Votes are another aspect of that. They involve our being aware of which elected representatives understand the nuances of algorithms and the challenges and how to regulate them. It’s about voting for them. The question is: How are these regulators going to protect us?
That’s where the Bill of Rights comes in. The Bill of Rights I propose has a few key pillars. One pillar is transparency — transparency with regard to the data used to make decisions and with regard to the underlying decision itself. What were the most important factors that lead to a certain decision? Europe’s GDPR [General Data Protection Regulation] has certain provisions, like right to explanations and information on the data that companies are using. I think some of that transparency is needed, and companies should provide that.
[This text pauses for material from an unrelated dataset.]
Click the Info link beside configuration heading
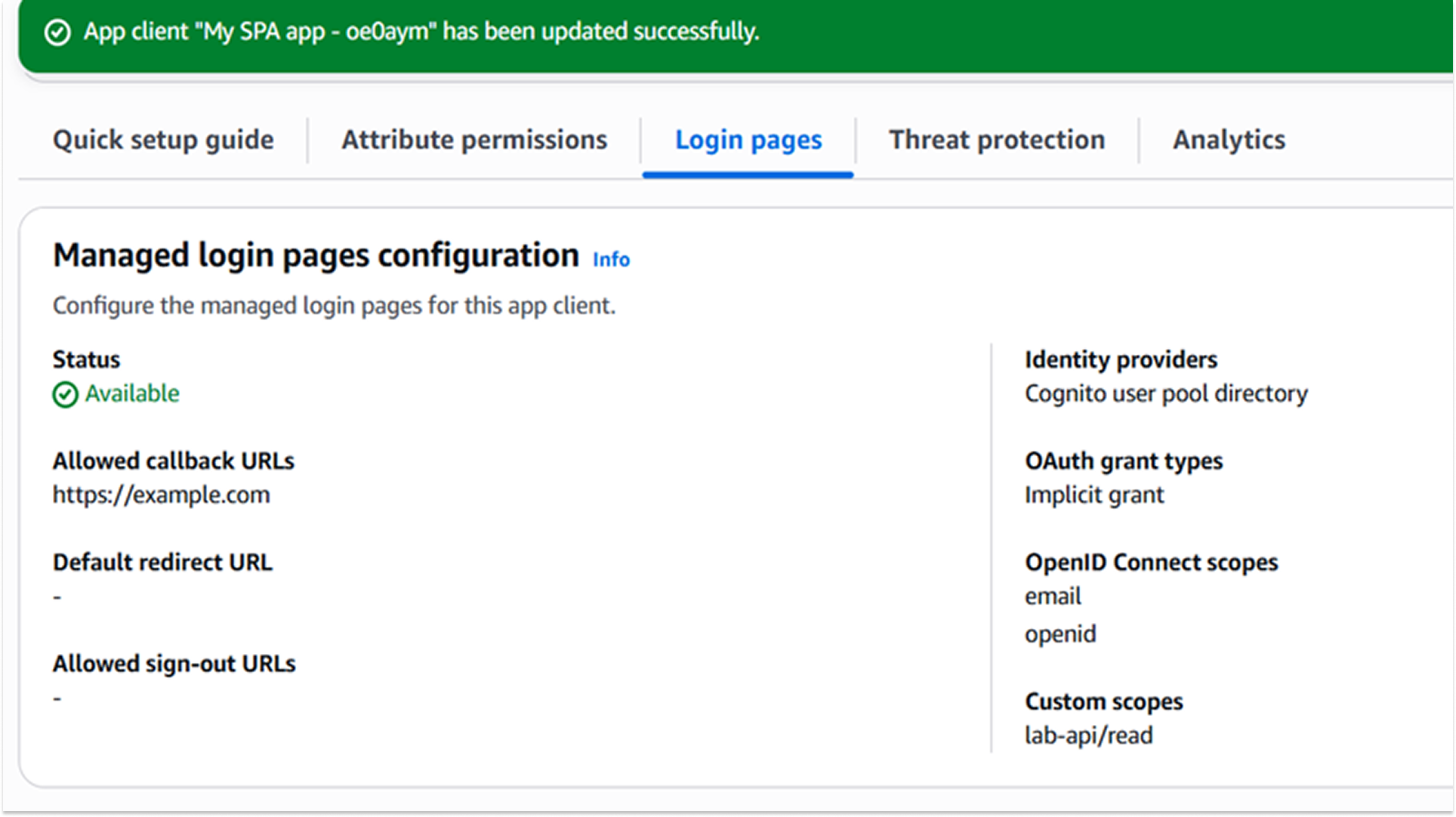Image resolution: width=1456 pixels, height=817 pixels. (610, 260)
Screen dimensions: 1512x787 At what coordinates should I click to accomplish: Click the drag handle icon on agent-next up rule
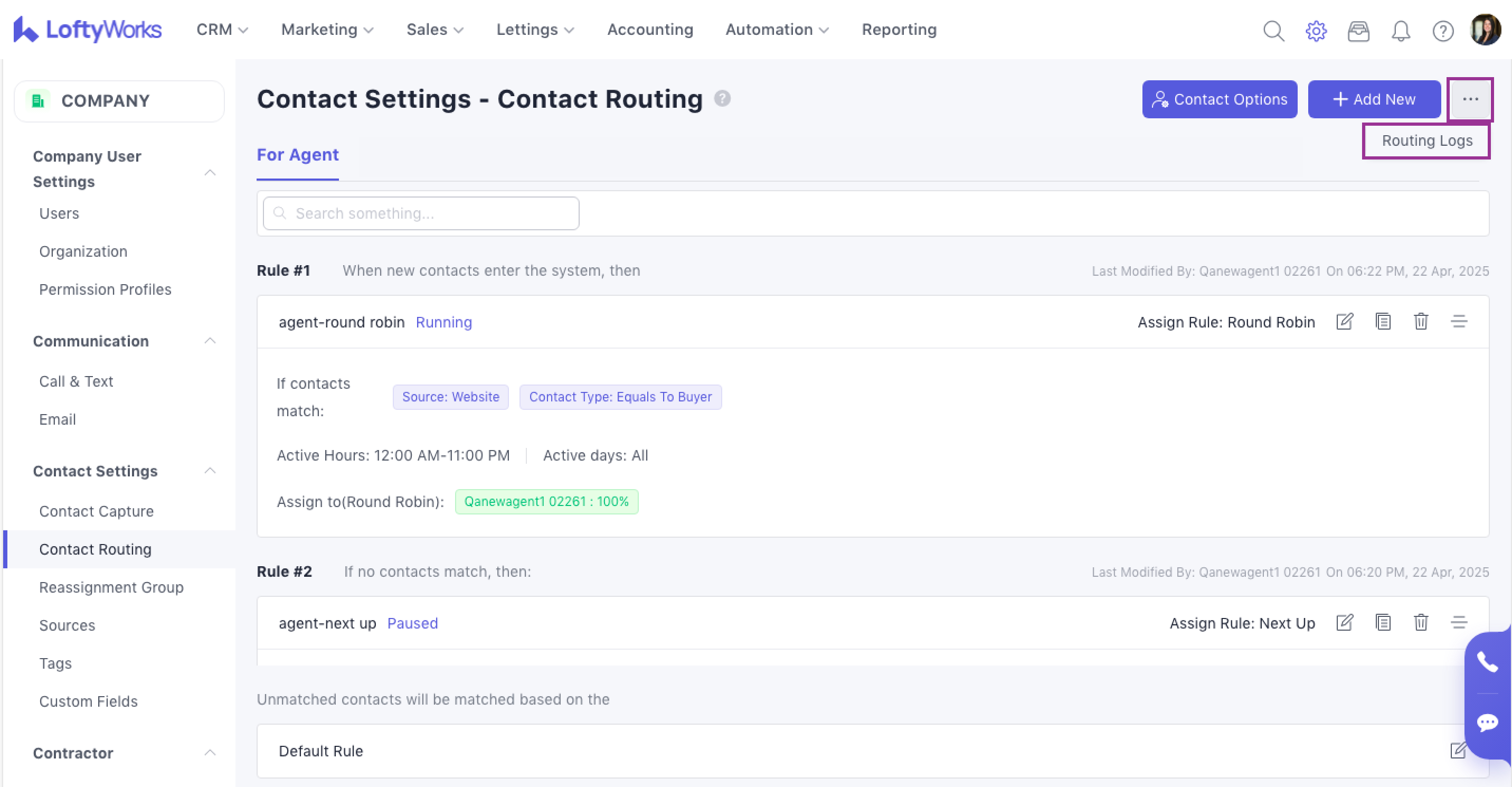[x=1459, y=623]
Another pillar in my Bill of Rights is the idea of some user control, that we cannot be in an environment where we have no control over the technology. We should, for example, be able to — with a simple instruction — tell Alexa: “You’re not listening to any conversation in the house until I instruct you that it’s allowed.” There’s no such provision at present. We are told that the system is not listening, but then we’re also hearing from others that there are instances where it listens, even when you’re not actually saying “Alexa,” and giving it instructions.
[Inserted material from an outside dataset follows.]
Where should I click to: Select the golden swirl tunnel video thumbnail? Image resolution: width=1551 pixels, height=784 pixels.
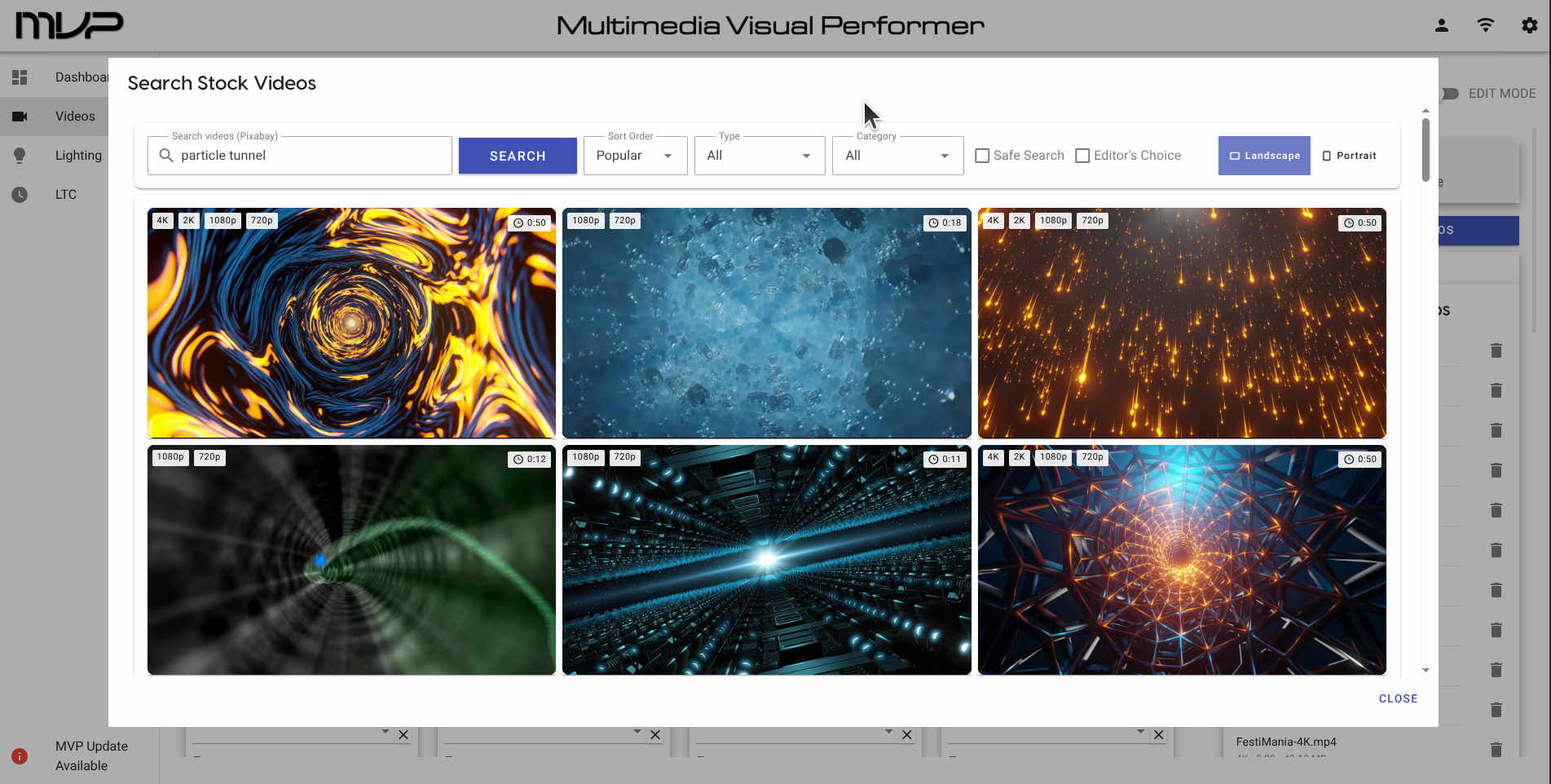point(351,323)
This control is very important. If you look at Facebook and the issue of false news, two years ago there was no way for users to alert Facebook’s algorithm and say: “This post in my newsfeed is false news.” Today, with just two clicks, you can let Facebook know that a certain news post in your feed is either offensive or it is false. That feedback is very important for the algorithm to correct itself.
Lastly, I have been advocating the idea that companies should formally audit algorithms before they deploy them, especially in socially consequential settings like recruiting. The audit process must to be done by a team that is independent of the one that developed the algorithm. The audit process is important because it will help ensure that somebody has looked at things beyond, say, the prediction accuracy of the model. They have looked at things like privacy. They have looked at things like bias and fairness. That will help curb some of these problems with algorithmic decision making.
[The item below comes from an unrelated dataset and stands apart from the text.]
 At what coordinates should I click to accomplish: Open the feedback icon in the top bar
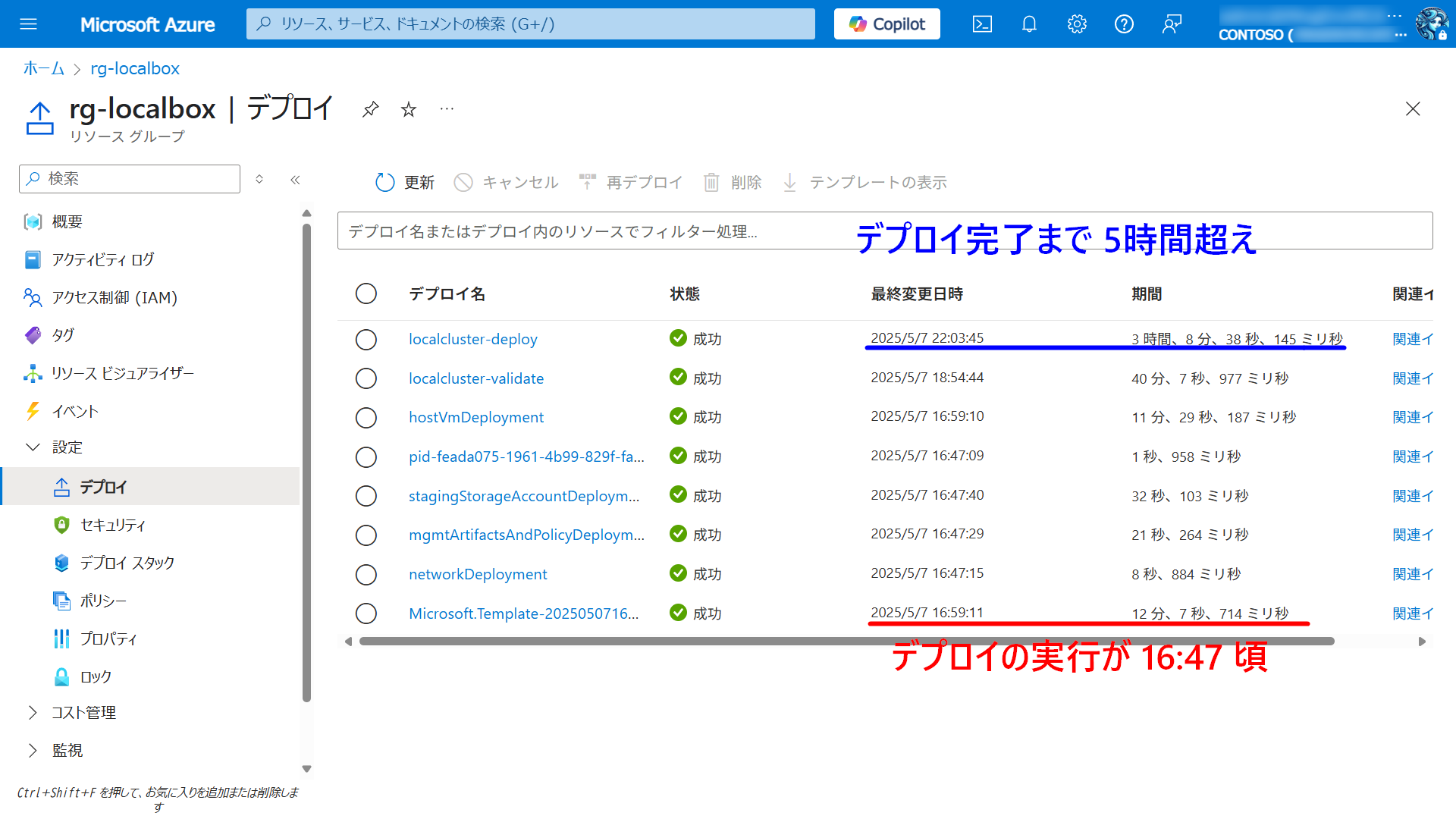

“[We need to] engage more actively and more deliberately and be part of the process of influencing how these technologies develop.”
Knowledge at Wharton: Any final points that you would like to emphasize?
Hosanagar: Even though I talk about many of the challenges with algorithms in my book, I’m not an algorithm skeptic. I’m actually a believer in algorithms. The message I want to share is not “be wary,” but “engage more actively and more deliberately and be part of the process of influencing how these technologies develop.” The reason I say that is that studies show that algorithms, on average, are less biased than human beings. Furthermore, my contention is that it is easier in the long run to fix algorithmic bias than it is to fix human bias.
The challenge with algorithm bias is in the way it scales. A prejudiced judge can impact the lives of maybe 200 or 300 people, but an algorithm used in all the courtrooms in a country or across the world can influence the lives of hundreds of thousands, or even millions, of people. Similarly, a biased recruiter can affect the lives of hundreds of people, but a biased recruiting algorithm can affect the lives of millions of people. It’s the scale that we have to worry about. That’s why we need to take the issue seriously.
The key message is that we are going into a world where these algorithms will help us make better decisions. We’ll have growing pains along the way. The few examples I mentioned are only the beginning. We’ll hear many more. We should engage actively now to minimize those incidences.